Third-party services leaving Aussie data at risk in foreign jurisdictions
Wads of Australian data is being hosted in offshore servers, often unbeknown to the companies who own the data and allowed it to leave local shores in the first place.
Wads of Australian data is being hosted in offshore servers, often unbeknown to the companies who own the data and allowed it to leave local shores in the first place.
The phenomenon has been brought to light of late as regulators step up their checks and scrutiny of companies which store vast amount of data about their users, says David Tudehope, Macquarie Technology Group chief executive and co-founder.
Many are blind to the fact the use of some third-party vendors was allowing the offshore storage to take place, and it left many companies legally bound by foreign jurisdictions and regulators, Mr Tudehope told a crowd at the British Chamber of Commerce AI & Technology Summit at the Intercontinental Hotel in Sydney on Tuesday.
In other cases, some organisations were fighting to repatriate the data amid mounting legal and regulatory pressure.
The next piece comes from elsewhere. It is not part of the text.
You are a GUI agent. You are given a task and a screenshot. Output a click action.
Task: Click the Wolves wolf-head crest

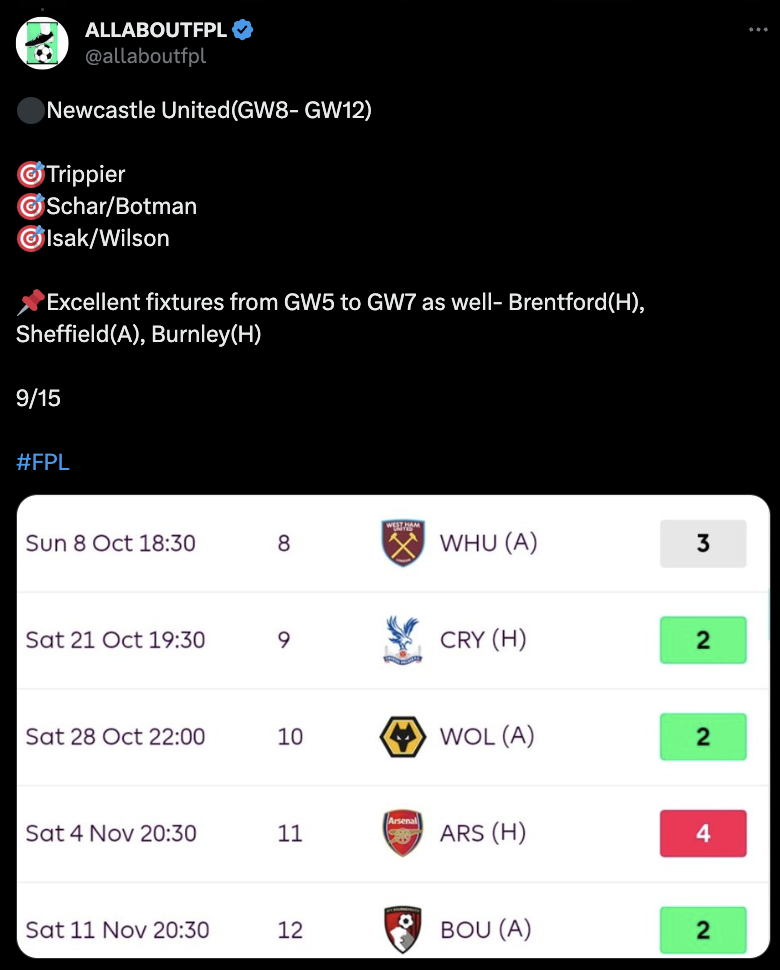click(403, 737)
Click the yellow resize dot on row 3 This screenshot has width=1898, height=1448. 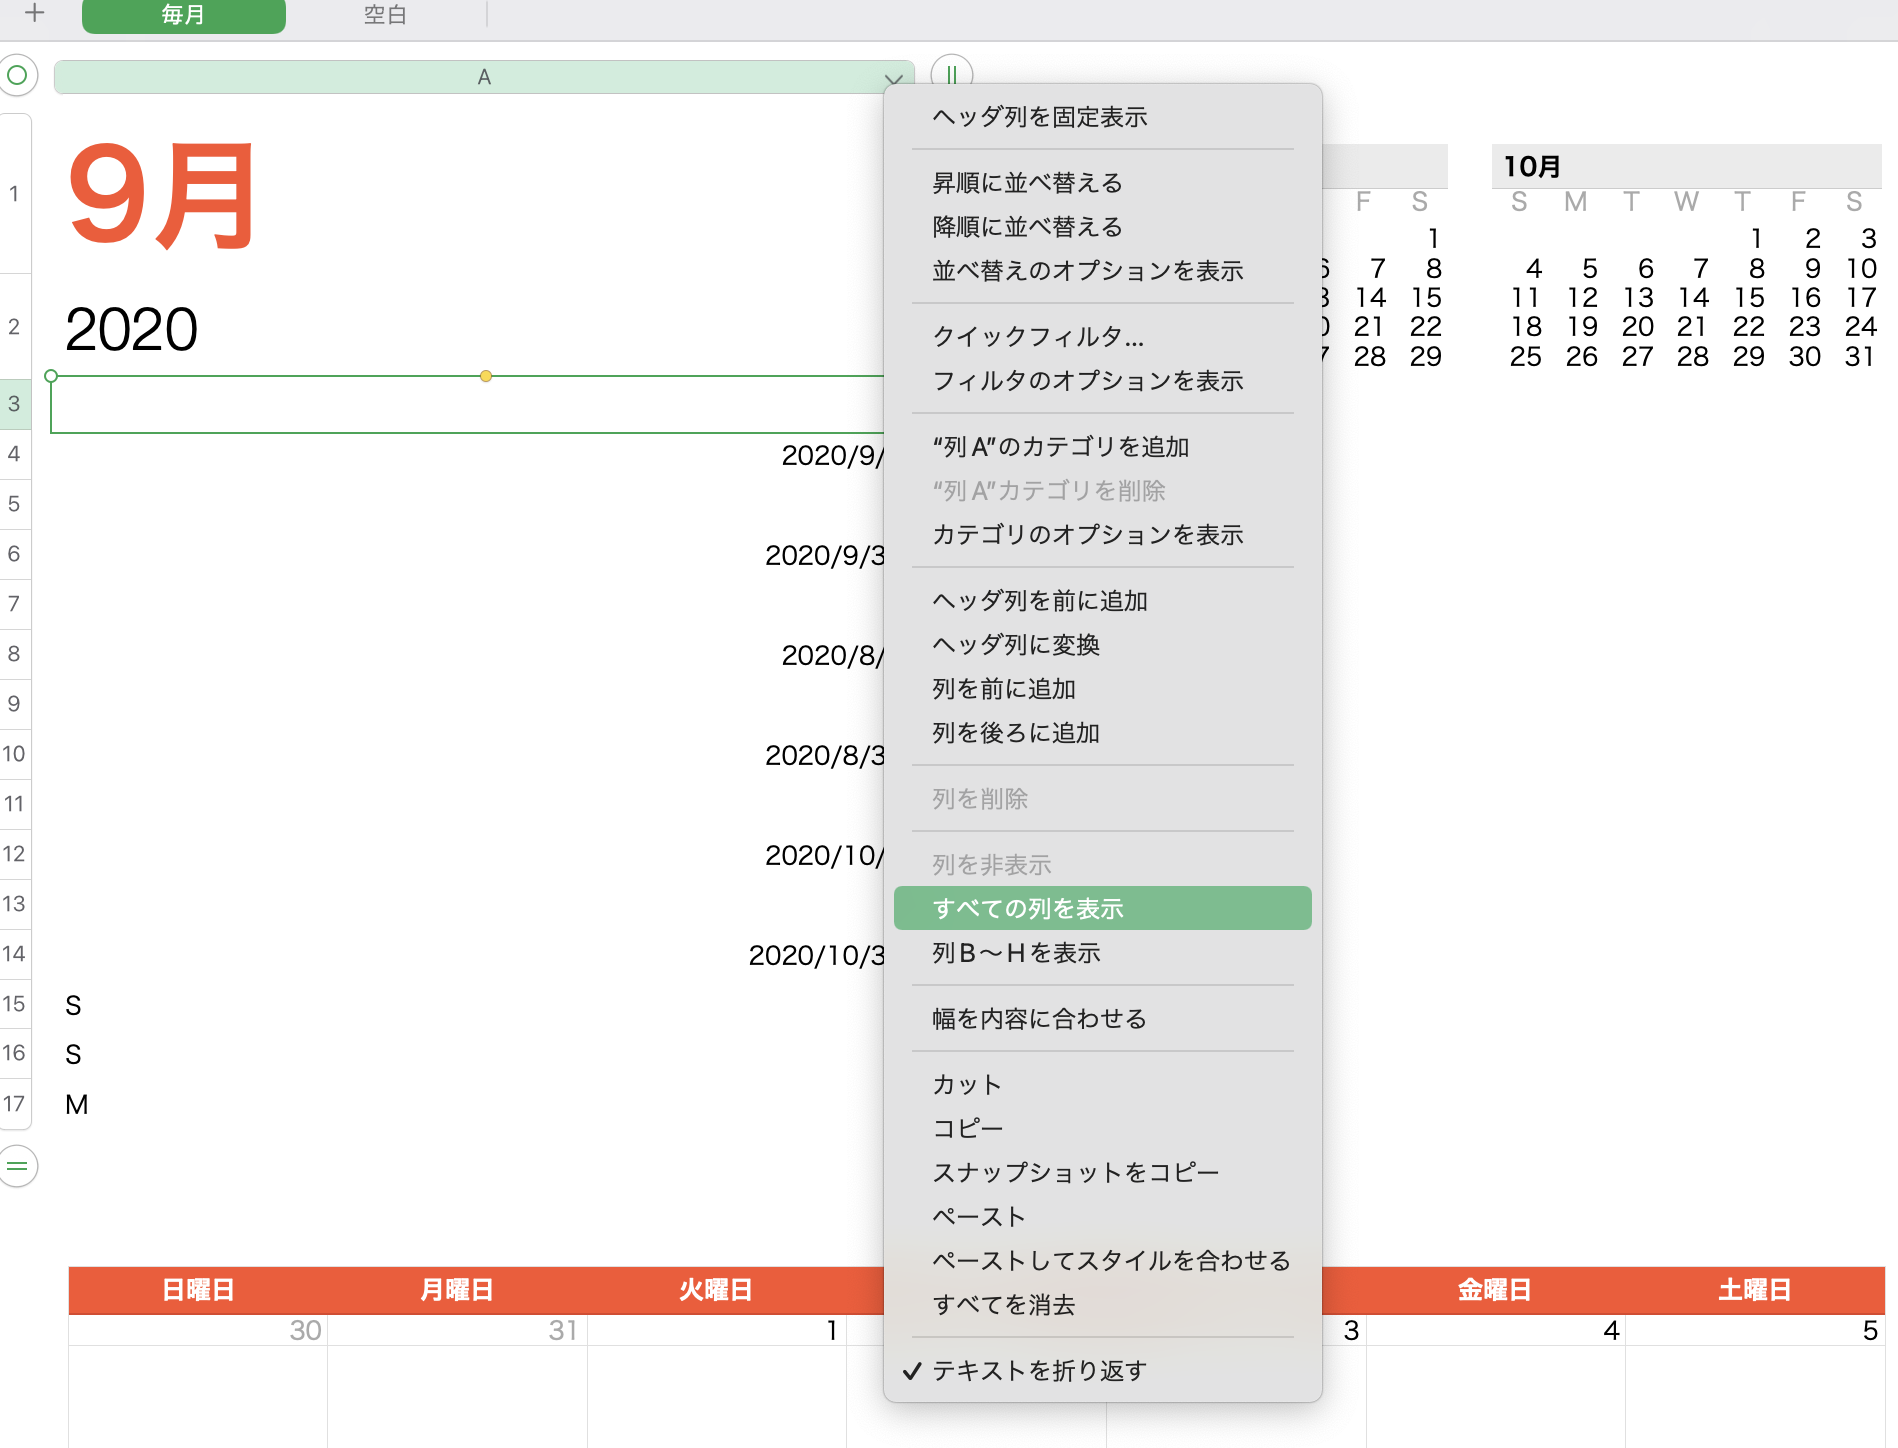(x=485, y=376)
Mr Tudehope likens the situation to flying, where although a passenger might be Australian and the aircraft they’re travelling in may belong to a European airline, if they’re flying over Chinese airspace then they’re under the jurisdiction of China.
Data wasn’t any different. “Wherever the data resides, that’s the jurisdiction that applies,” he told the summit.
When things went wrong and hacks occurred or data was stolen, companies were then finding themselves in foreign courts facing sanctions and other penalties, all for using services which had allowed for the data to be downloaded, he said.
“I think most companies take their data offshore without making a conscious decision. They just signed on to a service that sounded like a good opportunity.”
The phenomenon, which Macquarie Technology Group was attempting to reverse, not only left companies vulnerable but also their Australian customers, he said.
The massive misunderstanding was not just taking place in the private sector but also in some Australian government agencies.
“I think it’s just not understood at all across a broad range of industries and even in some parts of the government,” Mr Tudehope said
“I think there’s a bit of a view that the cloud somehow operates in some parallel universe to the rest of us and when businesses click accept on a cloud-based software product that somehow it’s different.
“Of course, it isn’t, it lives inside servers and storage within data centres which physically exist in someone’s country.”
Many organisations were only finding out their data was bound by foreign jurisdictions when incidents had occurred. “When something does go wrong, like a hacking or some data is lost in a foreign jurisdiction, it’s already too late,” Mr Tudehope said.
Macquarie Technology Group had increasingly begun to roll out awareness campaigns and warn its customers and other businesses allowing their data to be kept overseas exposed them to significant risks.
Talks about data and jurisdiction are becoming increasingly common in Australia as regulators crack down on companies who aren’t managing the storage of their data safely.
“Regulators have been far more proactive about that for industries considered critical, they want citizen data to be kept onshore,” Mr Tudehope said.
“Pretty much every country around the world has brought in legislation and regulators are becoming more and more active in this space.”
Locally, the Australian Prudential Regulation Authority was leading the charge on crackdowns. While most industries were playing catch up, some were already ahead of the curve including the healthcare industry, which was mandated by the federal government over a decade ago to store health records in Australia.